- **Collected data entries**

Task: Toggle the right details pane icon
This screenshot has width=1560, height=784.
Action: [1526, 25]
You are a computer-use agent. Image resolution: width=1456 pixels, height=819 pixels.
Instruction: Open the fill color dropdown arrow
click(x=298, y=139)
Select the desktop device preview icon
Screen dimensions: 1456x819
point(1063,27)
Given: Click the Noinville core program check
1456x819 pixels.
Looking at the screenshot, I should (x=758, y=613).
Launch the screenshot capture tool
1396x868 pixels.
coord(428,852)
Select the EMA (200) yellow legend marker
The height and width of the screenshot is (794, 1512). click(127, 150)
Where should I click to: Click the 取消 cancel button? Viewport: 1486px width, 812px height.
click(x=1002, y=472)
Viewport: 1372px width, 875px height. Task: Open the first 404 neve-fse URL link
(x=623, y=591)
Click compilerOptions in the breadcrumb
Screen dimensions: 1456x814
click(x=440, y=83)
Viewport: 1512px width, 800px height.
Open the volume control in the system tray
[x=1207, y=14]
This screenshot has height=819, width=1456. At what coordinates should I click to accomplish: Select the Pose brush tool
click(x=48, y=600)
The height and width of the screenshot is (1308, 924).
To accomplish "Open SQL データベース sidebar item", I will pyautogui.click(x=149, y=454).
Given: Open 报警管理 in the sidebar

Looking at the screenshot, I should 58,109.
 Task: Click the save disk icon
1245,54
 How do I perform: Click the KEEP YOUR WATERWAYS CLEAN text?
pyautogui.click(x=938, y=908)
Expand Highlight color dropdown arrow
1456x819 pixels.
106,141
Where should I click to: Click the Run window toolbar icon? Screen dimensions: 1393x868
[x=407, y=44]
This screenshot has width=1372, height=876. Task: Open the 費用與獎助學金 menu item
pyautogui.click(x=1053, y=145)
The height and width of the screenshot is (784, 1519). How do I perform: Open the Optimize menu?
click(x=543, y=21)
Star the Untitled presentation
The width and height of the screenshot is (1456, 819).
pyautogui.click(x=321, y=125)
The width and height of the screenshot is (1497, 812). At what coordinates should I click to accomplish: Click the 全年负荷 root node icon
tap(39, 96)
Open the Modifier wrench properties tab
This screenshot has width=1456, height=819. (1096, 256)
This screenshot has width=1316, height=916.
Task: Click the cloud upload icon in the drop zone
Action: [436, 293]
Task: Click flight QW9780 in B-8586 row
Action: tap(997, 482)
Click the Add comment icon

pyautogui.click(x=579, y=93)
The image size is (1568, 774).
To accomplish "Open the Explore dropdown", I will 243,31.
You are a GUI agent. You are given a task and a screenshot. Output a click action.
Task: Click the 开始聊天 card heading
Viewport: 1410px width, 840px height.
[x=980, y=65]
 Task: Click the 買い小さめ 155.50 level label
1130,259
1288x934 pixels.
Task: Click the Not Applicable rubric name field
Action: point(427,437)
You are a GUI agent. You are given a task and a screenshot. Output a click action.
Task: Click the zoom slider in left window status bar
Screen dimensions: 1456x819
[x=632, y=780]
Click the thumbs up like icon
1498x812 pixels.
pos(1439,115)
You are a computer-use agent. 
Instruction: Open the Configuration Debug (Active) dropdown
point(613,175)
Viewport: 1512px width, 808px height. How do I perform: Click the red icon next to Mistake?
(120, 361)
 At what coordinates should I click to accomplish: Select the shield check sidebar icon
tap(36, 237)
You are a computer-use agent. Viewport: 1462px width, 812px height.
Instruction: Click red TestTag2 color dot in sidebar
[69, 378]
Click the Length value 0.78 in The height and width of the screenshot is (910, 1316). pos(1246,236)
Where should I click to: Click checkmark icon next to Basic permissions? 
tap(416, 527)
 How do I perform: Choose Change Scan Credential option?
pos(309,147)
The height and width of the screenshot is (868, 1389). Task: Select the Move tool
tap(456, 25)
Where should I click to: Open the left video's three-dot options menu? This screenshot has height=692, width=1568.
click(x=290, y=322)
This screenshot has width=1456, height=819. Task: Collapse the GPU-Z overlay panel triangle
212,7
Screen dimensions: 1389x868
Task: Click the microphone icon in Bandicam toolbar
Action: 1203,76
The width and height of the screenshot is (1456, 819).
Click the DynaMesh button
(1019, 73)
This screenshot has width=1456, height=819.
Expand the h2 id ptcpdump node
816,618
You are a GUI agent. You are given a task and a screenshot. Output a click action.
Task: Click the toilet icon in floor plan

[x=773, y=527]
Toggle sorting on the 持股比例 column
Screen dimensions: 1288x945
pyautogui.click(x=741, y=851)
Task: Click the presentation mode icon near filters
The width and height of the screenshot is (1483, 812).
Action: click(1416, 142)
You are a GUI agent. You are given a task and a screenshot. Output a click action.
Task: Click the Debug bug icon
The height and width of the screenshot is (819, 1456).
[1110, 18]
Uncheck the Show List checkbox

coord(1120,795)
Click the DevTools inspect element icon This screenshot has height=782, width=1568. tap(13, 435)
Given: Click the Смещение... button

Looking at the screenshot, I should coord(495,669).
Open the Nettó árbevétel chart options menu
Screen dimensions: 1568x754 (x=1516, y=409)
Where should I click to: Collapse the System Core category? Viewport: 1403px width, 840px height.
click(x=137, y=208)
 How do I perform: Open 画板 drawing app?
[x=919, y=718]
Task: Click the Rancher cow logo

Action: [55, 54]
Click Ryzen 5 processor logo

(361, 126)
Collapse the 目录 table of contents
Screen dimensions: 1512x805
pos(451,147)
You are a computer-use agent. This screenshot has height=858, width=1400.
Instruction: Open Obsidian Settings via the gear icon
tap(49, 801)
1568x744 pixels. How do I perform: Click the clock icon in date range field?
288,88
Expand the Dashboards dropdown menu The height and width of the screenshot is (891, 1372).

- **To do**
Please restate every record shown above, word for word.

- **Your response**
Task: Toggle the right details pane icon
This screenshot has width=1560, height=784.
Action: [1526, 25]
You are a computer-use agent. Image resolution: width=1456 pixels, height=819 pixels.
Instruction: Open the fill color dropdown arrow
click(x=298, y=139)
Select the desktop device preview icon
Screen dimensions: 1456x819
point(1063,27)
Given: Click the Noinville core program check
1456x819 pixels.
Looking at the screenshot, I should (x=758, y=613).
Launch the screenshot capture tool
1396x868 pixels.
coord(428,852)
Select the EMA (200) yellow legend marker
The height and width of the screenshot is (794, 1512). click(127, 150)
Where should I click to: Click the 取消 cancel button? Viewport: 1486px width, 812px height.
click(x=1002, y=472)
Viewport: 1372px width, 875px height. Task: Open the first 404 neve-fse URL link
(x=623, y=591)
Click compilerOptions in the breadcrumb
Screen dimensions: 1456x814
click(x=440, y=83)
Viewport: 1512px width, 800px height.
Open the volume control in the system tray
[x=1207, y=14]
This screenshot has height=819, width=1456. At what coordinates should I click to accomplish: Select the Pose brush tool
click(x=48, y=600)
The height and width of the screenshot is (1308, 924).
To accomplish "Open SQL データベース sidebar item", I will pyautogui.click(x=149, y=454).
Given: Open 报警管理 in the sidebar

Looking at the screenshot, I should 58,109.
 Task: Click the save disk icon
1245,54
 How do I perform: Click the KEEP YOUR WATERWAYS CLEAN text?
pyautogui.click(x=938, y=908)
Expand Highlight color dropdown arrow
1456x819 pixels.
106,141
Where should I click to: Click the Run window toolbar icon? Screen dimensions: 1393x868
[x=407, y=44]
This screenshot has width=1372, height=876. Task: Open the 費用與獎助學金 menu item
pyautogui.click(x=1053, y=145)
The height and width of the screenshot is (784, 1519). How do I perform: Open the Optimize menu?
click(x=543, y=21)
Star the Untitled presentation
The width and height of the screenshot is (1456, 819).
pyautogui.click(x=321, y=125)
The width and height of the screenshot is (1497, 812). At what coordinates should I click to accomplish: Click the 全年负荷 root node icon
tap(39, 96)
Open the Modifier wrench properties tab
This screenshot has width=1456, height=819. (1096, 256)
This screenshot has width=1316, height=916.
Task: Click the cloud upload icon in the drop zone
Action: [436, 293]
Task: Click flight QW9780 in B-8586 row
Action: tap(997, 482)
Click the Add comment icon

pyautogui.click(x=579, y=93)
The image size is (1568, 774).
To accomplish "Open the Explore dropdown", I will 243,31.
You are a GUI agent. You are given a task and a screenshot. Output a click action.
Task: Click the 开始聊天 card heading
Viewport: 1410px width, 840px height.
[x=980, y=65]
 Task: Click the 買い小さめ 155.50 level label
1130,259
1288x934 pixels.
Task: Click the Not Applicable rubric name field
Action: point(427,437)
You are a GUI agent. You are given a task and a screenshot. Output a click action.
Task: Click the zoom slider in left window status bar
Screen dimensions: 1456x819
[x=632, y=780]
Click the thumbs up like icon
1498x812 pixels.
pos(1439,115)
You are a computer-use agent. 
Instruction: Open the Configuration Debug (Active) dropdown
point(613,175)
Viewport: 1512px width, 808px height. How do I perform: Click the red icon next to Mistake?
(120, 361)
 At what coordinates should I click to accomplish: Select the shield check sidebar icon
tap(36, 237)
You are a computer-use agent. Viewport: 1462px width, 812px height.
Instruction: Click red TestTag2 color dot in sidebar
[69, 378]
Click the Length value 0.78 in The height and width of the screenshot is (910, 1316). pos(1246,236)
Where should I click to: Click checkmark icon next to Basic permissions? 
tap(416, 527)
 How do I perform: Choose Change Scan Credential option?
pos(309,147)
The height and width of the screenshot is (868, 1389). Task: Select the Move tool
tap(456, 25)
Where should I click to: Open the left video's three-dot options menu? This screenshot has height=692, width=1568.
click(x=290, y=322)
This screenshot has width=1456, height=819. Task: Collapse the GPU-Z overlay panel triangle
212,7
Screen dimensions: 1389x868
Task: Click the microphone icon in Bandicam toolbar
Action: 1203,76
The width and height of the screenshot is (1456, 819).
Click the DynaMesh button
(1019, 73)
This screenshot has width=1456, height=819.
Expand the h2 id ptcpdump node
816,618
You are a GUI agent. You are given a task and a screenshot. Output a click action.
Task: Click the toilet icon in floor plan

[x=773, y=527]
Toggle sorting on the 持股比例 column
Screen dimensions: 1288x945
pyautogui.click(x=741, y=851)
Task: Click the presentation mode icon near filters
The width and height of the screenshot is (1483, 812).
Action: click(1416, 142)
You are a GUI agent. You are given a task and a screenshot. Output a click action.
Task: Click the Debug bug icon
The height and width of the screenshot is (819, 1456).
[1110, 18]
Uncheck the Show List checkbox

coord(1120,795)
Click the DevTools inspect element icon This screenshot has height=782, width=1568. tap(13, 435)
Given: Click the Смещение... button

Looking at the screenshot, I should coord(495,669).
Open the Nettó árbevétel chart options menu
Screen dimensions: 1568x754 (x=1516, y=409)
Where should I click to: Collapse the System Core category? Viewport: 1403px width, 840px height.
click(x=137, y=208)
 How do I perform: Open 画板 drawing app?
[x=919, y=718]
Task: Click the Rancher cow logo

Action: [55, 54]
Click Ryzen 5 processor logo

(361, 126)
Collapse the 目录 table of contents
Screen dimensions: 1512x805
pos(451,147)
You are a computer-use agent. This screenshot has height=858, width=1400.
Instruction: Open Obsidian Settings via the gear icon
tap(49, 801)
1568x744 pixels. How do I perform: Click the clock icon in date range field?
288,88
Expand the Dashboards dropdown menu The height and width of the screenshot is (891, 1372).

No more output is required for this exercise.